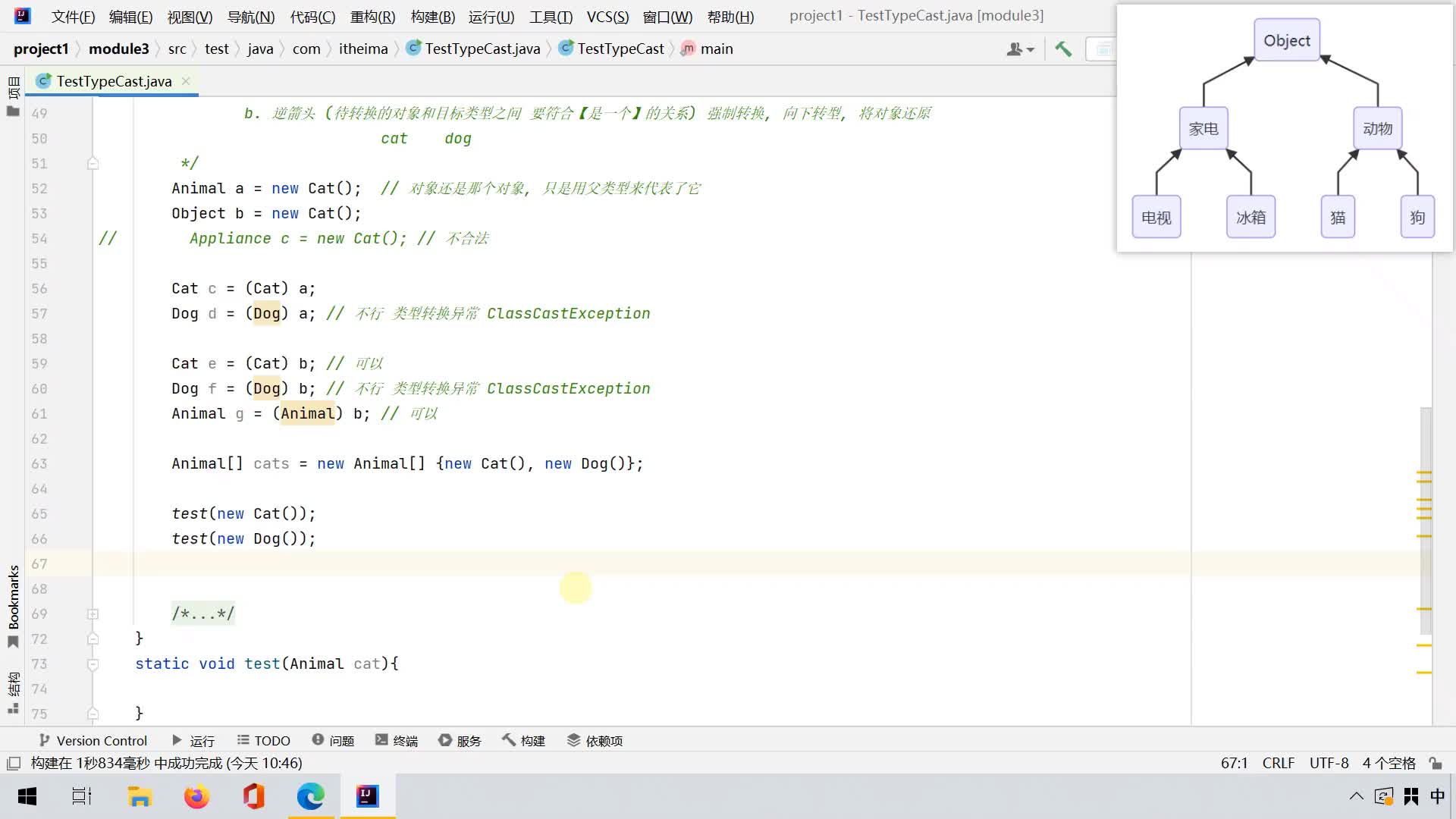Click the Run button in toolbar
This screenshot has width=1456, height=819.
click(x=177, y=741)
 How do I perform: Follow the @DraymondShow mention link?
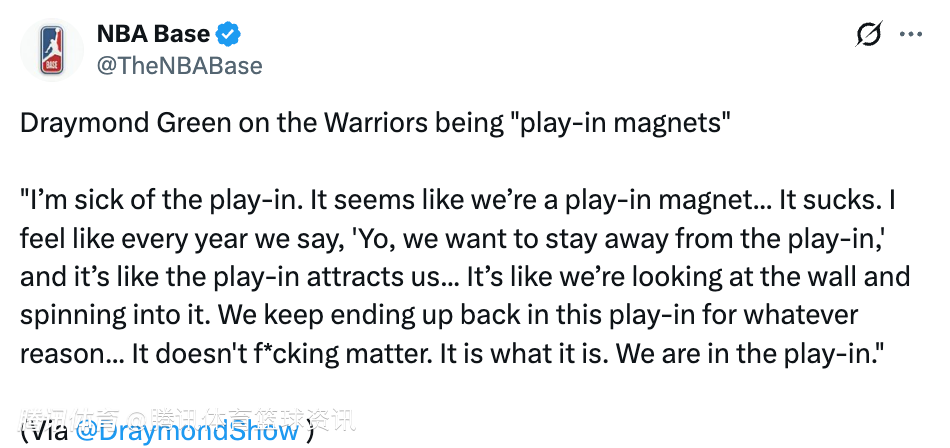[187, 431]
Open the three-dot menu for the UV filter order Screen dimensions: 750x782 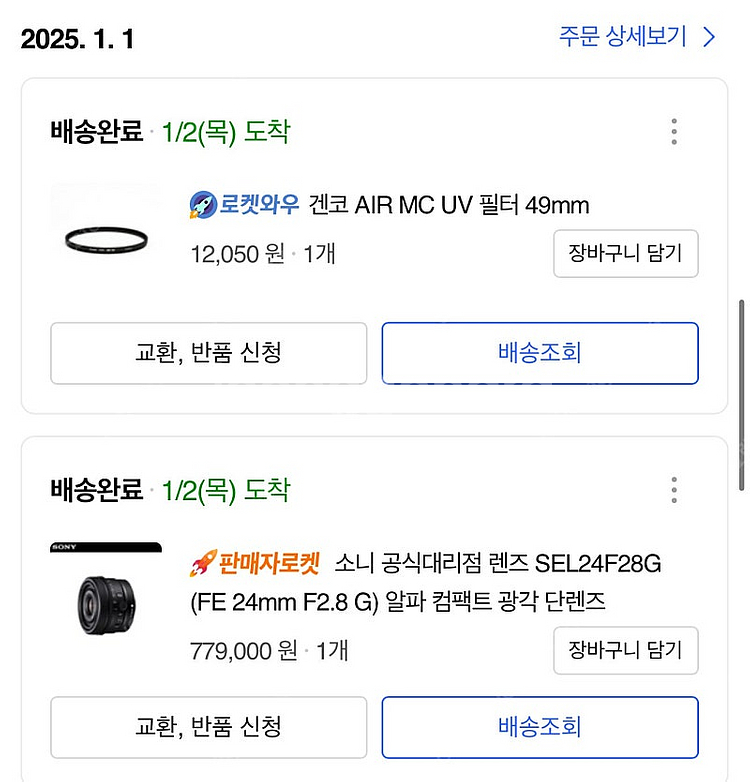coord(674,132)
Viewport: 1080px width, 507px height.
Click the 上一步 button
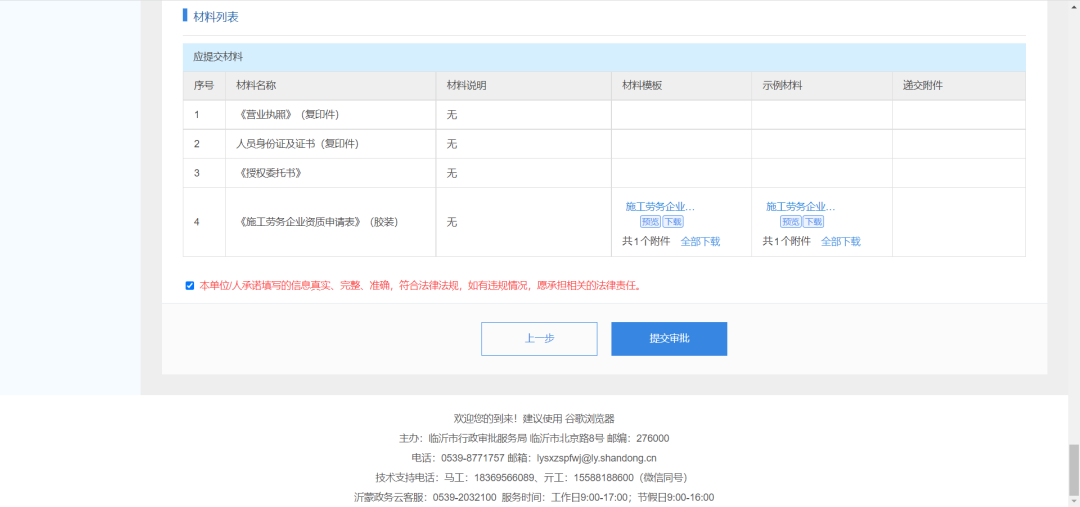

Problem to work on: Starting at the line that contains "Viewport: 1080px width, 507px height.", retype every line through the end of the material exactly as written, including both end lines but no pictures.

Answer below:
Viewport: 1080px width, 507px height.
Click the 上一步 button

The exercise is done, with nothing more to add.